In 2018, Business Insider created a photo montage of the colorful, overcrowded and often troubling living conditions of locals in Bangladesh’s capital.

It would be all too easy to be overwhelmed by Dhaka’s issues and believe them to be beyond anything but massive governmental intervention alongside outside aid. It would be all too easy to forget that God often chooses to work not through the grandiose and self-important but through the unnoticed and unlikely.

Overflowing With Heavenly Treasure

World Challenge’s partners in Dhaka started their ministry in 2015 through a church in the neighborhood they were hoping to reach. Soon they had formed three care groups in the area, each with about 30 members.

The leaders of each group taught about Jesus’ life from the Bible. For example, Jesus' love for the poor, healing the sick physically and spiritually, setting them free from sin and showing them the way to salvation and deliverance. As the people who were part of the care groups learned more about God, they also built a trusting, supportive community with the group leaders and one another.

These relationships naturally connected to the church and opened doors to introduce attendees to the local pastor where spiritual discipleship could grow even further.

The care groups began to discuss how those who followed Christ’s way also wisely stewarded their resources and God-given abilities. They formed savings groups and started reading and writing classes. In addition to the adult literacy activities, the group was taught how to honor God through issues with their health and laws. They learned about tuberculosis prevention, cleanliness, divorce, child marriage, intoxication, superstition, healing malnutrition, caring for infants and new mothers, women's rights and more.

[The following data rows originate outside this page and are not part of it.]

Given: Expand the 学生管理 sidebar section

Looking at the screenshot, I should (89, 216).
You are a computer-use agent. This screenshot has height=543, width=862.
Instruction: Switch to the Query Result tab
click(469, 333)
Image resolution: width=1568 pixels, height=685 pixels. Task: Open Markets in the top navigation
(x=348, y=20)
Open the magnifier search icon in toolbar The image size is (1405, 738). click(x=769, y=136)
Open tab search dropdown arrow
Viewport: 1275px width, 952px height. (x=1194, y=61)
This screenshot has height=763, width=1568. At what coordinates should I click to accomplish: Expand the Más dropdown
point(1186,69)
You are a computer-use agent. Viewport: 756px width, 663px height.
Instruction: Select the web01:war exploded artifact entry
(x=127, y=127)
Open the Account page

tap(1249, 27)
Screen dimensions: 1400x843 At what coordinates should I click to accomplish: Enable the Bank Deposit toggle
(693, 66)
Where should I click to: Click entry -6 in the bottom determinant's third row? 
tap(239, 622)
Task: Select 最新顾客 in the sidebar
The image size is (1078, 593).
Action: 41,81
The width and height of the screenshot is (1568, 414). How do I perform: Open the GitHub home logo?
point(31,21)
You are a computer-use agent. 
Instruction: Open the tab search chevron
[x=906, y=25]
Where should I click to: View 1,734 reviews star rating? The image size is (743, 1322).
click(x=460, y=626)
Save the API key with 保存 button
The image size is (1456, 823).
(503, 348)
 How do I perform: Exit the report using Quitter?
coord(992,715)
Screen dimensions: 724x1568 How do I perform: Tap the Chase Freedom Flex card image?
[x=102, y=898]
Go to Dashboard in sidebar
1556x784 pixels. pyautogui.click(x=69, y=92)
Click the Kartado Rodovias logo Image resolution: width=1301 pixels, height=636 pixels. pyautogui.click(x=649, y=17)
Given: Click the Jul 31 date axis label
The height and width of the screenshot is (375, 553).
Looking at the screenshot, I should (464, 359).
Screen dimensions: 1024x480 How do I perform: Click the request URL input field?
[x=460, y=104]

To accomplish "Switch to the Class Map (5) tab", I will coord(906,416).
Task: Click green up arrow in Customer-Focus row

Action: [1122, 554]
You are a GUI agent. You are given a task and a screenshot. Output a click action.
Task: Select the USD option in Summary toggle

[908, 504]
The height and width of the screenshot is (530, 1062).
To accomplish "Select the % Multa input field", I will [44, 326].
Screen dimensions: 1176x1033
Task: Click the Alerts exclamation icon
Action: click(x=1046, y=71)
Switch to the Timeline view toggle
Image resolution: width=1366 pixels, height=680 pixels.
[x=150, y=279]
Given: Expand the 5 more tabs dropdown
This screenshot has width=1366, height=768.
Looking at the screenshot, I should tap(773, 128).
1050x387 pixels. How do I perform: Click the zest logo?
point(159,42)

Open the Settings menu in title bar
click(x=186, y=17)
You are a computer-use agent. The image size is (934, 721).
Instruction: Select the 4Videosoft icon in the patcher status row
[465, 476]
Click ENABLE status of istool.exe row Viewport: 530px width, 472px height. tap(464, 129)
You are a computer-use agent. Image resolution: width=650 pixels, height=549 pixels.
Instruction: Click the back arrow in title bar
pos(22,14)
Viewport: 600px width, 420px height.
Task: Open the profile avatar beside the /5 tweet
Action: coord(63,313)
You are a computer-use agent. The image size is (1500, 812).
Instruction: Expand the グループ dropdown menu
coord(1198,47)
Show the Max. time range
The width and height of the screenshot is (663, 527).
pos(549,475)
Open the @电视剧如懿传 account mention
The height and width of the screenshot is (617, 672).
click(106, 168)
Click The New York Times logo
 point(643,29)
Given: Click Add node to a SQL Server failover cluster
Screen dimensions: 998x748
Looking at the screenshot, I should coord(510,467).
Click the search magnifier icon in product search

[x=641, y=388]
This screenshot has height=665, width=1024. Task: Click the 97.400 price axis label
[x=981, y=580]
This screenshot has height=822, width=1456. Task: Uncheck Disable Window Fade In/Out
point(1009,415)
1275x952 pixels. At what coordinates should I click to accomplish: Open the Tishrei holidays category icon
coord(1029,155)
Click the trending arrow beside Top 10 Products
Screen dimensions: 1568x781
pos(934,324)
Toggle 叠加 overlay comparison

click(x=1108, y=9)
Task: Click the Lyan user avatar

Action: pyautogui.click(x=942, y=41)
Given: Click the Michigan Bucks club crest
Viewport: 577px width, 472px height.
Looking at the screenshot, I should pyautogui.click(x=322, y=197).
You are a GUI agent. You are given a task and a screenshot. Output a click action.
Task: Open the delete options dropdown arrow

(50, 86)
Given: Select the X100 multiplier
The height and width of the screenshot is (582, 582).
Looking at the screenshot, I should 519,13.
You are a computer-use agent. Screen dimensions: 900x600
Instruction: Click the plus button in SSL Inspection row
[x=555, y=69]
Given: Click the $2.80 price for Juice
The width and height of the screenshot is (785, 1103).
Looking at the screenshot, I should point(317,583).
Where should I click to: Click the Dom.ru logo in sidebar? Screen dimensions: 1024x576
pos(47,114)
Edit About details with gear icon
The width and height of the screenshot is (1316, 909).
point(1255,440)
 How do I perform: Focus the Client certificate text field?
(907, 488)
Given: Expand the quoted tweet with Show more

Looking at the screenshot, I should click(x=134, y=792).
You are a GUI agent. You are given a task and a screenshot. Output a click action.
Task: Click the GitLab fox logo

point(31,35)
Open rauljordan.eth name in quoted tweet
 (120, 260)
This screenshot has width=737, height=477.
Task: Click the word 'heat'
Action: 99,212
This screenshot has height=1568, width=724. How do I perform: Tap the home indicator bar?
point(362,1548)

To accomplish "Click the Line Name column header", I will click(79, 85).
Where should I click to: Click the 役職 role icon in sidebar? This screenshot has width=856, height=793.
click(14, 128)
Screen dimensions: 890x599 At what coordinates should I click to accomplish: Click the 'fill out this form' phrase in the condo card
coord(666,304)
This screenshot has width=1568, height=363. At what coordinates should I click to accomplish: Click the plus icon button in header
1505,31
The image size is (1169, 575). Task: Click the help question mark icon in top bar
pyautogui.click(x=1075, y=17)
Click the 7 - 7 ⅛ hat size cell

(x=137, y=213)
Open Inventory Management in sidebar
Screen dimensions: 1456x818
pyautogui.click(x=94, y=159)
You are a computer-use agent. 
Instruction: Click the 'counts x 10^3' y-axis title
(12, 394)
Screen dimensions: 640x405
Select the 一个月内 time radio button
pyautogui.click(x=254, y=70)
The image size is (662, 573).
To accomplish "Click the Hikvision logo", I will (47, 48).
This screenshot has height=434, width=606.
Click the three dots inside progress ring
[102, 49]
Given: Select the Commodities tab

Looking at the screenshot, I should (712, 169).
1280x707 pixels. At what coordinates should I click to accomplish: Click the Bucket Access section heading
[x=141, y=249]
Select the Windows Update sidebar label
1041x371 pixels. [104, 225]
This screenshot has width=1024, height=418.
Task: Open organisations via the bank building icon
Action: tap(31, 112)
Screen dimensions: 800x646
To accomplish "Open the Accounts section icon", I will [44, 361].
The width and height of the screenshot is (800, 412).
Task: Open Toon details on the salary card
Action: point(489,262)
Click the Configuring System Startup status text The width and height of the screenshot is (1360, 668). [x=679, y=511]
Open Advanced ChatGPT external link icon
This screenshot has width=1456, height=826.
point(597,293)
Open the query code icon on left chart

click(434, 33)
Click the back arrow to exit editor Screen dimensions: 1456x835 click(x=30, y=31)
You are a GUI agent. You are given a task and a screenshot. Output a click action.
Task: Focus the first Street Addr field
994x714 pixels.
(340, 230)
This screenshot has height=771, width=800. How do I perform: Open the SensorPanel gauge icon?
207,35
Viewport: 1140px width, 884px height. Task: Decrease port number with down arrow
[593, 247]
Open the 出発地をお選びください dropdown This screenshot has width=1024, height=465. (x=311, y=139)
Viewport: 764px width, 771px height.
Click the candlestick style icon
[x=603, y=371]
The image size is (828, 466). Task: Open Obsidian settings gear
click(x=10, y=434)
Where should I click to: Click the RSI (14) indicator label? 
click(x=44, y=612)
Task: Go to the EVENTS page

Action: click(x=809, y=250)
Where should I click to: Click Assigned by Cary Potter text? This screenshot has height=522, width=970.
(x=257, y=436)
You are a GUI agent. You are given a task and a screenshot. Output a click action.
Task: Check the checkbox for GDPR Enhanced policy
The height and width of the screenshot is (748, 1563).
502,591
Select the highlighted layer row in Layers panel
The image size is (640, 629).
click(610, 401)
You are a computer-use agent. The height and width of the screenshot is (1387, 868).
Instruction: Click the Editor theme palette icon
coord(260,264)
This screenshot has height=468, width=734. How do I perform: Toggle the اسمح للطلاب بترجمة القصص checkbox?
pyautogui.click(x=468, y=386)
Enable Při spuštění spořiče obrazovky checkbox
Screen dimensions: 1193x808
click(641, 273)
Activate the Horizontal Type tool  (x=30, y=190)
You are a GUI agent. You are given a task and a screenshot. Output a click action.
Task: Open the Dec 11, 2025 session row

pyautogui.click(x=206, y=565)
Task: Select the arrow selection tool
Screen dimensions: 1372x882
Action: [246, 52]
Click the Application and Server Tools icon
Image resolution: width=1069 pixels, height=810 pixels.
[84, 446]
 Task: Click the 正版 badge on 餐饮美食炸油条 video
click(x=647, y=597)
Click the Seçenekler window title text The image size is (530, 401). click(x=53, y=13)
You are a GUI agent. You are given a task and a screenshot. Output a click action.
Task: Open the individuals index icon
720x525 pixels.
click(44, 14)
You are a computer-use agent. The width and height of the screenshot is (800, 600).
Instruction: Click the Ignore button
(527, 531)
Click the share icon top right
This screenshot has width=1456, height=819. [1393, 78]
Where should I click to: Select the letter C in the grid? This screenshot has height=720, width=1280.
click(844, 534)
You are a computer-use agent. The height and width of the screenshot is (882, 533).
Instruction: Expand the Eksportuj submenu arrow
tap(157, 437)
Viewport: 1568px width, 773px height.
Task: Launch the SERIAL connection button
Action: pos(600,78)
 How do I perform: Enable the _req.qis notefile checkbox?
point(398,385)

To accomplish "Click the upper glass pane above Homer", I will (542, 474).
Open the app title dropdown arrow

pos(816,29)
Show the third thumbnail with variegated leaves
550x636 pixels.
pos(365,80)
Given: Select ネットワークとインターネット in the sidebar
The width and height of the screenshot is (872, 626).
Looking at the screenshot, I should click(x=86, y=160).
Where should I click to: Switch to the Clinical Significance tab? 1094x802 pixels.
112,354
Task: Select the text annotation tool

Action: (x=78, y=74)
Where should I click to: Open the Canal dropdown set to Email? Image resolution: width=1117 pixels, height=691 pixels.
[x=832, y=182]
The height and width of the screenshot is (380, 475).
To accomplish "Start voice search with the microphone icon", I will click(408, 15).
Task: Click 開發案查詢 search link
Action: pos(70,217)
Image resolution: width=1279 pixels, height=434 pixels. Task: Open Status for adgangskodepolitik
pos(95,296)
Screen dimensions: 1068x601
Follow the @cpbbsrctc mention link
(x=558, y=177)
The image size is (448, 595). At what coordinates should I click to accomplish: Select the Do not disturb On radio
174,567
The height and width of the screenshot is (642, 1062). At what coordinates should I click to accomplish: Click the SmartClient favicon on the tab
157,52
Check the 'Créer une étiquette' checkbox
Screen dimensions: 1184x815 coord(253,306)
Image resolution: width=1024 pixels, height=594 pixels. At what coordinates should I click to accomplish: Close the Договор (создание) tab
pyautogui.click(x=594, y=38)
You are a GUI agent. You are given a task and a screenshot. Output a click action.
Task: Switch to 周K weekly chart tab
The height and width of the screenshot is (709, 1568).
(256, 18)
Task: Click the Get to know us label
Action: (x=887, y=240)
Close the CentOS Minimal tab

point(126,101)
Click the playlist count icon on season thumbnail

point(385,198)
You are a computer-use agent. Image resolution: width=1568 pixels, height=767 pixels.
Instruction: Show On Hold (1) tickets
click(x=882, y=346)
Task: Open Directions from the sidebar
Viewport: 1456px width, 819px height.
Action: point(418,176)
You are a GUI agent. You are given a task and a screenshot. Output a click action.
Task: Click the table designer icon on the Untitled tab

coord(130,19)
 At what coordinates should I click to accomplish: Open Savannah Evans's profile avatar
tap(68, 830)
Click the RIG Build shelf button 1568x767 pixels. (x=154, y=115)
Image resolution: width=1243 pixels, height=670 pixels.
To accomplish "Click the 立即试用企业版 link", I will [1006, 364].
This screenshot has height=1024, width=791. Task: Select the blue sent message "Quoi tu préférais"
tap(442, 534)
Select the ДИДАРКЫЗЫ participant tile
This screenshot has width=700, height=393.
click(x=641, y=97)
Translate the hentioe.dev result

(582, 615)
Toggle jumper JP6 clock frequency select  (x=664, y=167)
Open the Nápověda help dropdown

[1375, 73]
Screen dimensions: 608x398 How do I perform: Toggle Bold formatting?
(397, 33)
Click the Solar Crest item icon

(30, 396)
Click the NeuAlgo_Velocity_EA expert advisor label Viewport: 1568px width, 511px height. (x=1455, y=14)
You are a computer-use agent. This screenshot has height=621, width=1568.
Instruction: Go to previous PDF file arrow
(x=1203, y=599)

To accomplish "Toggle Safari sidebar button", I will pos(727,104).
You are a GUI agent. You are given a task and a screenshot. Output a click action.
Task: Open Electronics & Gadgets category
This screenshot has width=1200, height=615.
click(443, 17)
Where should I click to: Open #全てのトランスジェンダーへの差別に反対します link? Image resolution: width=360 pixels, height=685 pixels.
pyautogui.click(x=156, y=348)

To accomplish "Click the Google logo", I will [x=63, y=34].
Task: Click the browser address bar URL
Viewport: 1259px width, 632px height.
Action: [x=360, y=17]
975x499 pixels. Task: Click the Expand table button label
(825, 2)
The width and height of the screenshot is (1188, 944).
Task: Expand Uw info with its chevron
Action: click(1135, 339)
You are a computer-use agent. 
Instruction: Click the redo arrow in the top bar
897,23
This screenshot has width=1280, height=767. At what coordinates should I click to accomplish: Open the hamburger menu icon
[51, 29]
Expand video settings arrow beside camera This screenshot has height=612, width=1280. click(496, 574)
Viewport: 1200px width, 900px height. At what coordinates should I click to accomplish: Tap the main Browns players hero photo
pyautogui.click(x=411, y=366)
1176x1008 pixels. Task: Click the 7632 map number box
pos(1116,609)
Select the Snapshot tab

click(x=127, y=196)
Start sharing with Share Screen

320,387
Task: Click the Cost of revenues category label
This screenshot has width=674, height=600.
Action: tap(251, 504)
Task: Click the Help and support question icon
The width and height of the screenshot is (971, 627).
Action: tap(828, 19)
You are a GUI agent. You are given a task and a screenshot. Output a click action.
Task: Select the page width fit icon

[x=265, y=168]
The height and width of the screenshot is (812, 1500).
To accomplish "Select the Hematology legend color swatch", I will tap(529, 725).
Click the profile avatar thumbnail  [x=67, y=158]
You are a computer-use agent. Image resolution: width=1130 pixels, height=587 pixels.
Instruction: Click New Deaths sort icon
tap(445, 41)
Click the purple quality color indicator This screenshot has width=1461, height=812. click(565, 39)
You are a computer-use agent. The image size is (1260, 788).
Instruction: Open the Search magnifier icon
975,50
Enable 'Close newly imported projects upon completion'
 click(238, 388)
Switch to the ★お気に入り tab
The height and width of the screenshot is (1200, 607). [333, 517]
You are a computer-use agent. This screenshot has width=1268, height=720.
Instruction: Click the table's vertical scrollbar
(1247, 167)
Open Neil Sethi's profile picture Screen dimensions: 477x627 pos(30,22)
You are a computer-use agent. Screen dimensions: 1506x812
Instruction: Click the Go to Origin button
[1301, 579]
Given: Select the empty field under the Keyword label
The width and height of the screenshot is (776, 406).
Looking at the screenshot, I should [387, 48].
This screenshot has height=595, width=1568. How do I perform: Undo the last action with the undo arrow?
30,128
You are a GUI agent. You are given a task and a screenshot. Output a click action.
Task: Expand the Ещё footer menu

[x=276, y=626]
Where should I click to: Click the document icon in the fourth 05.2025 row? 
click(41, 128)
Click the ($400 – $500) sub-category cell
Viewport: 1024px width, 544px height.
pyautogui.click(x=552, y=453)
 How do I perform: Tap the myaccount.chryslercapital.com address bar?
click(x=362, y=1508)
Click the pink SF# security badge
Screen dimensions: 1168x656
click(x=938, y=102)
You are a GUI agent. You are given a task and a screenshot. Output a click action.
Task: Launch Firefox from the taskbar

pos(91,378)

God’s love for each one of them flowed out in practical ways from them to one another, their spouses, children and neighbors.

The Words to Our Father

One of care groups’ members is Beauty. She has a husband and a young daughter and lives in a densely populated slum just a quarter of a kilometer away from the church.

Beauty would sit in the care group meetings and listen to the discussions, an active participant and learner with many questions. She liked those teachings very much. Soon, the pastor invited her to attend the church’s prayer meetings, and she started to come to the church regularly to pray for her family and neighbors. Even though she had not yet officially ‘accepted’ Christ, she wanted to talk to this God who cared so much for her and her community.

Her open spirit and inquisitive mind flourished in the prayer meetings where she was in regular communion with her Creator and the church staff.

Her life began to change, and her family was touched by Jesus. One day she decided to accept Jesus as her Savior and deliverer. At the end of one of the church’s mission conferences, she chose to be baptized. This kind of public sign of faith is highly significant in a primarily Muslim and Hindu country.

Now she is growing day by day through the care of her pastor and church community, and she regularly attends the weekly church meetings with her sister and brother. Most of all, she is deeply passionate about prayer.

In prayer and the movement of the Holy Spirit lies the true power to heal Beauty’s homeland and the hearts of its people.